Now, Infradev is dragging the Makati LGU to arbitration in Singapore, seeking resolution for a joint venture agreement rendered obsolete by the court’s decision. The financial toll is staggering: P44 billion in losses, including P39 billion in properties now under Taguig’s jurisdiction and P5 billion in development costs. Landowners who sold their properties for P1.18 billion, lured by million-peso signing bonuses, are left with little recourse. The tunnel boring machine, delivered with much pomp in 2021, sits idle—a rusting symbol of failure.
This is more than a logistical or jurisdictional failure; it’s a political one. The Taguig-Makati dispute, fueled by the Cayetano and Binay dynasties, reeks of ego-driven territorialism. Both families, entrenched in their respective fiefdoms, have prioritized power plays over public welfare. The Supreme Court’s ruling may have clarified boundaries, but it exposed a deeper truth: local governments, left to their own devices, can’t resolve conflicts that demand national intervention. The subway’s collapse isn’t just a loss for Makati or Taguig—it’s a betrayal of every commuter, worker, and taxpayer who believed in the promise of progress.
Where was the national government while this fiasco unfolded? The Department of Transportation, which oversees the Metro Manila Subway, should have stepped in to mediate, ensuring the project’s alignment with broader infrastructure goals.

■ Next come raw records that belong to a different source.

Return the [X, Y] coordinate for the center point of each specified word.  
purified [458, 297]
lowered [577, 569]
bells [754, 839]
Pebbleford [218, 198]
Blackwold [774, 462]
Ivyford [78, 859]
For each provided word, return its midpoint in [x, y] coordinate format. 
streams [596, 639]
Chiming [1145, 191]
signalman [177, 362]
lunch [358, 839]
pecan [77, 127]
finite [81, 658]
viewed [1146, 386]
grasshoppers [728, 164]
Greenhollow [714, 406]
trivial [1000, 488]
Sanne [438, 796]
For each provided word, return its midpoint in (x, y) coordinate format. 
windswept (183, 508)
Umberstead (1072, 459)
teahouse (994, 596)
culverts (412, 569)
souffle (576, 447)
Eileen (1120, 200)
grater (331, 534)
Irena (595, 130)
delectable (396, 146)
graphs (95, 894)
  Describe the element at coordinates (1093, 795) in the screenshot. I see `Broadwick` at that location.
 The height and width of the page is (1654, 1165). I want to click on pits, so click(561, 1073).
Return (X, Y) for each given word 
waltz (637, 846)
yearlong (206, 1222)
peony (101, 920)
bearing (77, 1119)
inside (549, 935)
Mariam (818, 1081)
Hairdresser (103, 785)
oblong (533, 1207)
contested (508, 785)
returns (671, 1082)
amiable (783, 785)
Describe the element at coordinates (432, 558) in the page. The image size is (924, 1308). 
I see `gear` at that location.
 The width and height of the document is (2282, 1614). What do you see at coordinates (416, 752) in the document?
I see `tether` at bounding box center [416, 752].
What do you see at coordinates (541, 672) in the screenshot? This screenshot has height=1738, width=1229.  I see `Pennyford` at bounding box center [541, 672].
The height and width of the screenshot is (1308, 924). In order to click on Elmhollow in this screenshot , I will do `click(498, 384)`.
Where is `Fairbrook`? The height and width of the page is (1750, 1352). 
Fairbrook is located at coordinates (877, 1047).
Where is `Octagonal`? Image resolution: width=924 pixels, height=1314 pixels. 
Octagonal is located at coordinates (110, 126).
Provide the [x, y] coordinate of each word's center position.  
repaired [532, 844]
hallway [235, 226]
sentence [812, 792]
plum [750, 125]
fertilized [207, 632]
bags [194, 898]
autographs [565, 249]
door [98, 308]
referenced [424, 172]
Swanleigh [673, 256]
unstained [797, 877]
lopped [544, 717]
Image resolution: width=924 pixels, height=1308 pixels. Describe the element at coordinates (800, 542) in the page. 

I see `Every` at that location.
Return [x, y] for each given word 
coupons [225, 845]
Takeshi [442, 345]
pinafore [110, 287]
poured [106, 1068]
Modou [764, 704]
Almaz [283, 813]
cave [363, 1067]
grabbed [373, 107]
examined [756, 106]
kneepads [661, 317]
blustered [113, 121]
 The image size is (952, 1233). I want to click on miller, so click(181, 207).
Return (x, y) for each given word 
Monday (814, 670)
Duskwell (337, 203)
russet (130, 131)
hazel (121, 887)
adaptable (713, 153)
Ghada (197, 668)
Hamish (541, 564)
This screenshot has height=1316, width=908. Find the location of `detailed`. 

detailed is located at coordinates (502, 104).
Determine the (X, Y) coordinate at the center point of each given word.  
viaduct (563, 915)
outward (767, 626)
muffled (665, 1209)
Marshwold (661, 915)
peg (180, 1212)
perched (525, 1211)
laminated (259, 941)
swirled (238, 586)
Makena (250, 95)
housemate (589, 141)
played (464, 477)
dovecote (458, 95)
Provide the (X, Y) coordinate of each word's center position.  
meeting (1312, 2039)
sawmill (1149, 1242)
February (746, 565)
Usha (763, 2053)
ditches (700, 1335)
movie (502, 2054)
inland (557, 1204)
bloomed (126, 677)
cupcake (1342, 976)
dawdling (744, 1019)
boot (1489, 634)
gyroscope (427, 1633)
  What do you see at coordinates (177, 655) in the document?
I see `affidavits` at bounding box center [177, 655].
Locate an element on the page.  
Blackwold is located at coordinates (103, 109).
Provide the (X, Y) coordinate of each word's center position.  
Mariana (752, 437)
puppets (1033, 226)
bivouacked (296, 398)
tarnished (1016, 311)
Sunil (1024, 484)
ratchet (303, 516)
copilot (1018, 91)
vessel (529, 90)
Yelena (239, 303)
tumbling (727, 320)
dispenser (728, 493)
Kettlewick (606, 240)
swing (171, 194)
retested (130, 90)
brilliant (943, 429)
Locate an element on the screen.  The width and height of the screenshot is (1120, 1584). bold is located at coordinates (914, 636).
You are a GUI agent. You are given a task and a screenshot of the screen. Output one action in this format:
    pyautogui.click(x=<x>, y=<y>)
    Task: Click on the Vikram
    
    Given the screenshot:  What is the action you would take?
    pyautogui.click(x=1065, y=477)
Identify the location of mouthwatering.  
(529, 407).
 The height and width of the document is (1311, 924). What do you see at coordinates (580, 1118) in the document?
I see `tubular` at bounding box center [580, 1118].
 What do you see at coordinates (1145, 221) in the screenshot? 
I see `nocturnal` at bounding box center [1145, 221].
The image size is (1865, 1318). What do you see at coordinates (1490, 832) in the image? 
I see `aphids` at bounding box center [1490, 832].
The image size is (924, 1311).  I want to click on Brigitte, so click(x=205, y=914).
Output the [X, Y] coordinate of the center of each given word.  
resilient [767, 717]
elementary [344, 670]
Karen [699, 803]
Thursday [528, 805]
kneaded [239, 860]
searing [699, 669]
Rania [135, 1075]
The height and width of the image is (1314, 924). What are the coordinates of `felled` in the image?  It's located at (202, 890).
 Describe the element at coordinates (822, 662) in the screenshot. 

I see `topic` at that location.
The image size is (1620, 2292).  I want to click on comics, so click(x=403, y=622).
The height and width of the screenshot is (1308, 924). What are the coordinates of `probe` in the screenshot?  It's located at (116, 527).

Instead, silence prevailed, leaving Infradev and Makati to flounder. The result is a fractured metropolis, where political vendettas and dynastic rivalries hold urban development hostage.
Binay’s pivot to the Senate race only deepens the cynicism. Her “crowning glory” now a costly embarrassment, she leaves Makati to grapple with the fallout while chasing higher office. The subway’s failure underscores a painful reality: public servants too often serve themselves, their legacies built on rhetoric rather than results. The people of Makati and Taguig deserve better than this zero-sum game of pride and politics. They deserve a government—local and national—that puts commuters over clout, solutions over squabbles. Until that happens, the Makati Subway will remain what it is today: a hole in the ground, filled with broken dreams.
Impact : The shelving of the Makati Subway Project has ripple effects beyond financial losses. It exacerbates Metro Manila’s crippling traffic congestion, with commuters losing hours daily to gridlock. The 6,000 jobs promised by the project are gone, hitting workers in a still-recovering economy. Small businesses near planned stations, anticipating a boom from increased foot traffic, face uncertainty. The dispute also deepens public distrust in governance, as dynastic feuds and bureaucratic inaction erode faith in infrastructure promises. Most critically, it delays the Philippines’ integration into the global trend of urban subway systems, leaving the capital region stuck in a cycle of inefficiency and missed opportunities.(TAMBULI NG BAYAN-Ronnie Estrada) #Eleksyon2025 #PhPolitics #abybinay
PHOTO: Makati Mayor Abby Binay stands by the city’s ambitious subway project, which she once hailed as her “crowning glory” — a legacy she hoped to inaugurate by the end of her third term in 2025, when the long-awaited transit system was originally set to begin operations.